▶ **The exercise**:
Output the lines of the records from the one containing "Move iSHearo Standard playlist down" through the one containing "Action: click(x=153, y=330)", inclusive, as a JSON list of strings with one string per line and blank lines omitted.

▶ **Data for the task**:
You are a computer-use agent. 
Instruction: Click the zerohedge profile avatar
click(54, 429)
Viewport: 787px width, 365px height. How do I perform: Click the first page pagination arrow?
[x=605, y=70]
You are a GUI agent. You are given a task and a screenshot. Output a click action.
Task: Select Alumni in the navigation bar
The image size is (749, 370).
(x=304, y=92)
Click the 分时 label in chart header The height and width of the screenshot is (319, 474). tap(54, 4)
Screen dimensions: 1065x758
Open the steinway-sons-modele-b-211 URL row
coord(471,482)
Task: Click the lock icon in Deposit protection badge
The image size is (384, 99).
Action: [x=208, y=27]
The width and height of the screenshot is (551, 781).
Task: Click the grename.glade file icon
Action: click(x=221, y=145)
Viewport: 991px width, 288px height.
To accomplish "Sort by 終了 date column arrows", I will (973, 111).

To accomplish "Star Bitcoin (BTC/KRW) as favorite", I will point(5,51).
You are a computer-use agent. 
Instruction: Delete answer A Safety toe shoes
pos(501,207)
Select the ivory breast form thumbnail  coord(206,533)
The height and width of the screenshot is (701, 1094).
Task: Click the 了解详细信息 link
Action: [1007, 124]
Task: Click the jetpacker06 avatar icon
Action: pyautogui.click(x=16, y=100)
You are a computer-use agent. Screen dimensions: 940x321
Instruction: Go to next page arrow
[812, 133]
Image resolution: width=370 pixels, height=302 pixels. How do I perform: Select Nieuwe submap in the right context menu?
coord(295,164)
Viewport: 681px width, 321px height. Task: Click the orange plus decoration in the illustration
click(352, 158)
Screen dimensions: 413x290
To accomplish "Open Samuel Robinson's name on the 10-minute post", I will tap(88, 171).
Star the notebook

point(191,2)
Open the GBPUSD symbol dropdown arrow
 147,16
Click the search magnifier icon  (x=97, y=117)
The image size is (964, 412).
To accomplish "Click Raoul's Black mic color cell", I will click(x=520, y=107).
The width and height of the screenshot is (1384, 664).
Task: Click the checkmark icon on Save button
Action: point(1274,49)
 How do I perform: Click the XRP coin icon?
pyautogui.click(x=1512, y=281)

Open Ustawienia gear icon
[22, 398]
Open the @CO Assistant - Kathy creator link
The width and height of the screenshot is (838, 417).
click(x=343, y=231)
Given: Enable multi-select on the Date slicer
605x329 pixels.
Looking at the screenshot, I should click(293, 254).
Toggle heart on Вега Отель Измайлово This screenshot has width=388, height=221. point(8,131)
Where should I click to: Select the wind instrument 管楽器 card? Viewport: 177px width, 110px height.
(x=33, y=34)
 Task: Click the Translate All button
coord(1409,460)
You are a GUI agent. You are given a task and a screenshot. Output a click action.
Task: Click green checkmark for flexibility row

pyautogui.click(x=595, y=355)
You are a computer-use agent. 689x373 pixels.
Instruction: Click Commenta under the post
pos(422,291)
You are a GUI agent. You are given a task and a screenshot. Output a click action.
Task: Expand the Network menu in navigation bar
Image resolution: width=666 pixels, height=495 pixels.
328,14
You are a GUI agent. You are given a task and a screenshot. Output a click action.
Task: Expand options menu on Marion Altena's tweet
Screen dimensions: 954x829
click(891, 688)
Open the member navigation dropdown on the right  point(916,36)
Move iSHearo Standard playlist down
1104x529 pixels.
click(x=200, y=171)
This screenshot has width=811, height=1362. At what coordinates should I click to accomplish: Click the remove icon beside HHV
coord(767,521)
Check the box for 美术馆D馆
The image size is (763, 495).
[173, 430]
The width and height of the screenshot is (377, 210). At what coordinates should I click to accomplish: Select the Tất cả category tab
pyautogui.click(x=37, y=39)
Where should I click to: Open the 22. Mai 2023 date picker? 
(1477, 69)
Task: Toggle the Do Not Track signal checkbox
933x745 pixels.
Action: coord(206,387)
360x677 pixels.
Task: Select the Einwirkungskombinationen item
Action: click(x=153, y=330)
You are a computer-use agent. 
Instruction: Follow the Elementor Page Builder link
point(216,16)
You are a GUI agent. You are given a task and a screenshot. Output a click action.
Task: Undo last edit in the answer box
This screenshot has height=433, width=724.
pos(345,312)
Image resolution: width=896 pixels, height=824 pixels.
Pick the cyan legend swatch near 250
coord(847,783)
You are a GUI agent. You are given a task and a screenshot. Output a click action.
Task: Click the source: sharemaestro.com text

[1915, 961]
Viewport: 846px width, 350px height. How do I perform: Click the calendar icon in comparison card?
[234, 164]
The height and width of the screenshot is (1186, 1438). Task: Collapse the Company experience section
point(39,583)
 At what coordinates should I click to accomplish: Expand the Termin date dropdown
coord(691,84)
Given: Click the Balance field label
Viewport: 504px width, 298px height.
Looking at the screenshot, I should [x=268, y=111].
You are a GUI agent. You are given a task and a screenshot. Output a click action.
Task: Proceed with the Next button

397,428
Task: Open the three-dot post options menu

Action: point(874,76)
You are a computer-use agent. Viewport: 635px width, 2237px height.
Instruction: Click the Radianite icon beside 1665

▶ **Answer**:
[
  "Move iSHearo Standard playlist down",
  "1104x529 pixels.",
  "click(x=200, y=171)",
  "This screenshot has width=811, height=1362. At what coordinates should I click to accomplish: Click the remove icon beside HHV",
  "coord(767,521)",
  "Check the box for 美术馆D馆",
  "The image size is (763, 495).",
  "[173, 430]",
  "The width and height of the screenshot is (377, 210). At what coordinates should I click to accomplish: Select the Tất cả category tab",
  "pyautogui.click(x=37, y=39)",
  "Where should I click to: Open the 22. Mai 2023 date picker? ",
  "(1477, 69)",
  "Task: Toggle the Do Not Track signal checkbox",
  "933x745 pixels.",
  "Action: coord(206,387)",
  "360x677 pixels.",
  "Task: Select the Einwirkungskombinationen item",
  "Action: click(x=153, y=330)"
]